**TEXT SHOWN:**
The GENMOD Procedure

The GENMOD procedure fits a generalized linear model to the data by maximum likelihood estimation of the parameter vector $\bbeta$ . There is, in general, no closed form solution for the maximum likelihood estimates of the parameters. The GENMOD procedure estimates the parameters of the model numerically through an iterative fitting process. The dispersion parameter $\phi$ is also estimated by maximum likelihood or, optionally, by the residual deviance or by Pearson’s chi-square divided by the degrees of freedom. Covariances, standard errors, and p-values are computed for the estimated parameters based on the asymptotic normality of maximum likelihood estimators. A number of popular link functions and probability distributions are available in the GENMOD procedure. The built-in link functions are as follows:

identity: $g(\mu ) = \mu$
logit: $g(\mu ) = \log (\mu /(1-\mu ))$
probit: $g(\mu ) = \Phi ^{-1}(\mu )$ , where $\Phi$ is the standard normal cumulative distribution function
power: $g(\mu ) = \left\{ \begin{array}{ll} \mu ^\lambda & \mbox{if $\lambda \neq 0$} \\ \log (\mu ) & \mbox{if $\lambda = 0$} \end{array} \right.$
log: $g(\mu ) = \log (\mu )$
complementary log-log: $g(\mu ) = \log (-\log (1-\mu ))$

The available distributions and associated variance functions are as follows:

normal: $V(\mu ) = 1$
binomial (proportion): $V(\mu ) = \mu (1-\mu )$
Poisson: $V(\mu ) = \mu$
gamma: $V(\mu ) = \mu ^{2}$
inverse Gaussian: $V(\mu ) = \mu ^{3}$
negative binomial: $V(\mu ) = \mu + k\mu ^2$
geometric: $V(\mu ) = \mu + \mu ^2$
multinomial
zero-inflated Poisson
zero-inflated negative binomial

The negative binomial and zero-inflated negative binomial are distributions with an additional parameter k in the variance function. PROC GENMOD estimates k by maximum likelihood, or you can optionally set it to a constant value. For discussions of the negative binomial distribution, see McCullagh and Nelder (1989); Hilbe (1994, 2007); Long (1997); Cameron and Trivedi (1998); Lawless (1987).

The multinomial distribution is sometimes used to model a response that can take values from a number of categories. The binomial is a special case of the multinomial with two categories. See the section Multinomial Models and McCullagh and Nelder (1989, Chapter 5) for a description of the multinomial distribution.

The zero-inflated Poisson and zero-inflated negative binomial are included in PROC GENMOD even though they are not generalized linear models. They are useful extensions of generalized linear models. See the section Zero-Inflated Models for information about the zero-inflated distributions. Models for data with correlated responses fit by the GEE method are not available for zero-inflated distributions.

In addition, you can easily define your own link functions or distributions through DATA step programming statements used within the procedure.

**PROBLEMS TO SOLVE:**
1. Answer these questions about the GENMOD procedure text:
(a) What variance function is given for the gamma distribution?
(b) Which extra parameter do the negative binomial and zero-inflated negative binomial distributions have in their variance function, and how does PROC GENMOD estimate it?
(c) For which distributions is the GEE method for correlated responses not available?
2. Can you pick up the GENMOD procedure text after its final sentence and carry it forward?

**DATASET SECTION:**

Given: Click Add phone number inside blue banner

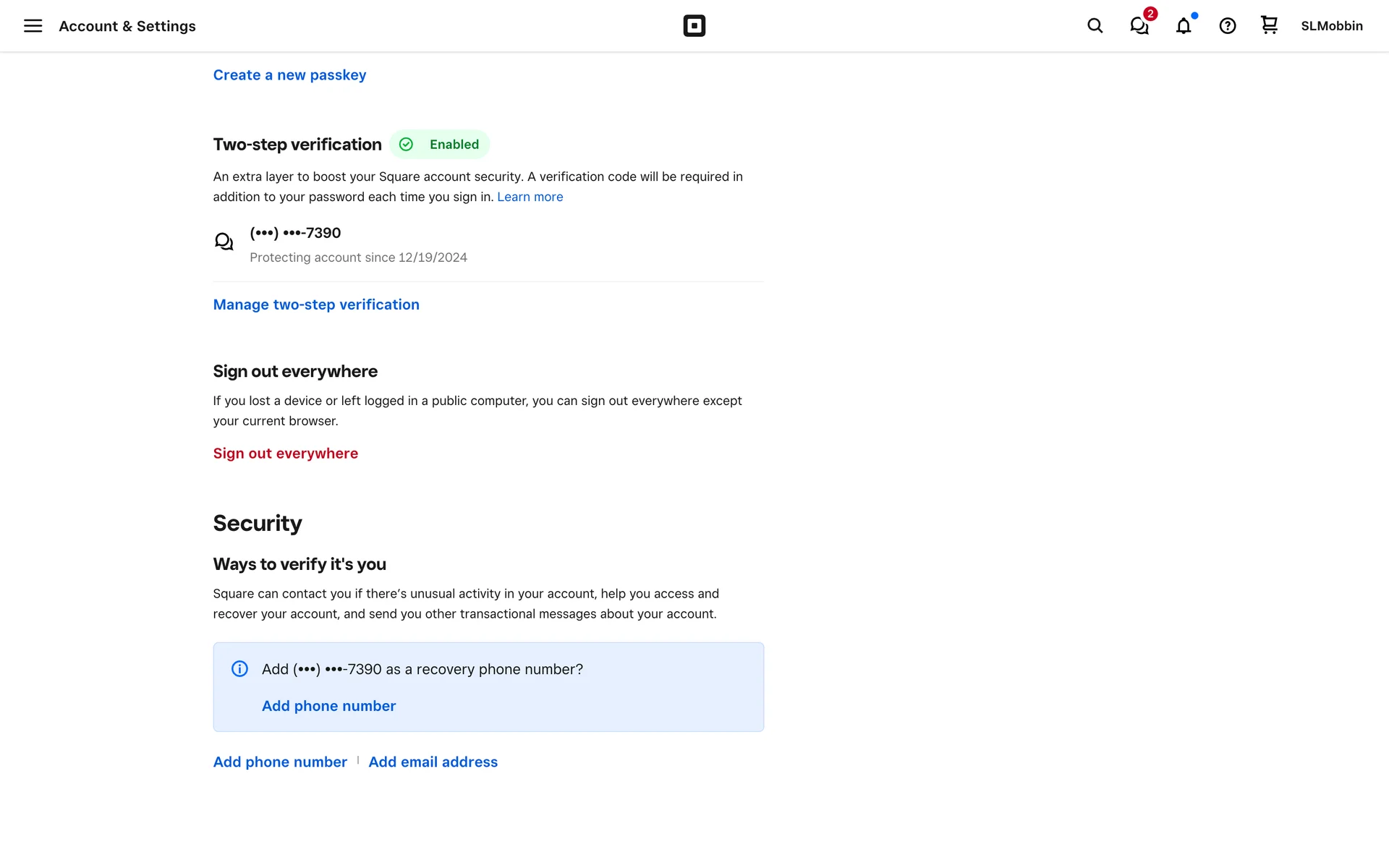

**EXERCISE RESPONSES:**
1.
(a) V(μ) = μ²
(b) The parameter k. PROC GENMOD estimates it by maximum likelihood, or it can optionally be set to a constant value.
(c) The zero-inflated distributions.

2.
An important aspect of generalized linear modeling is the selection of explanatory variables in the model. Changes in goodness-of-fit statistics are often used to evaluate the contribution of subsets of explanatory variables to a particular model. The deviance, defined to be twice the difference between the maximum attainable log likelihood and the log likelihood of the model under consideration, is often used as a measure of goodness of fit. The maximum attainable log likelihood is achieved with a model that has a parameter for every observation. See the section Goodness of Fit for formulas for the deviance.

One strategy for variable selection is to fit a sequence of models, beginning with a simple model with only an intercept term, and then to include one additional explanatory variable in each successive model. You can measure the importance of the additional explanatory variable by the difference in deviances or fitted log likelihoods between successive models. Asymptotic tests computed by the GENMOD procedure enable you to assess the statistical significance of the additional term.

The GENMOD procedure enables you to fit a sequence of models, up through a maximum number of terms specified in a MODEL statement. A table summarizes twice the difference in log likelihoods between each successive pair of models. This is called a Type 1 analysis in the GENMOD procedure, because it is analogous to Type I (sequential) sums of squares in the GLM procedure. As with the PROC GLM Type I sums of squares, the results from this process depend on the order in which the model terms are fit.

The GENMOD procedure also generates a Type 3 analysis analogous to Type III sums of squares in the GLM procedure. A Type 3 analysis does not depend on the order in which the terms for the model are specified. A GENMOD procedure Type 3 analysis consists of specifying a model and computing likelihood ratio statistics for Type III contrasts for each term in the model. The contrasts are defined in the same way as they are in the GLM procedure. The GENMOD procedure optionally computes Wald statistics for Type III contrasts. This is computationally less expensive than likelihood ratio statistics, but it is thought to be less accurate because the specified significance level of hypothesis tests based on the Wald statistic might not be as close to the actual significance level as it is for likelihood ratio tests.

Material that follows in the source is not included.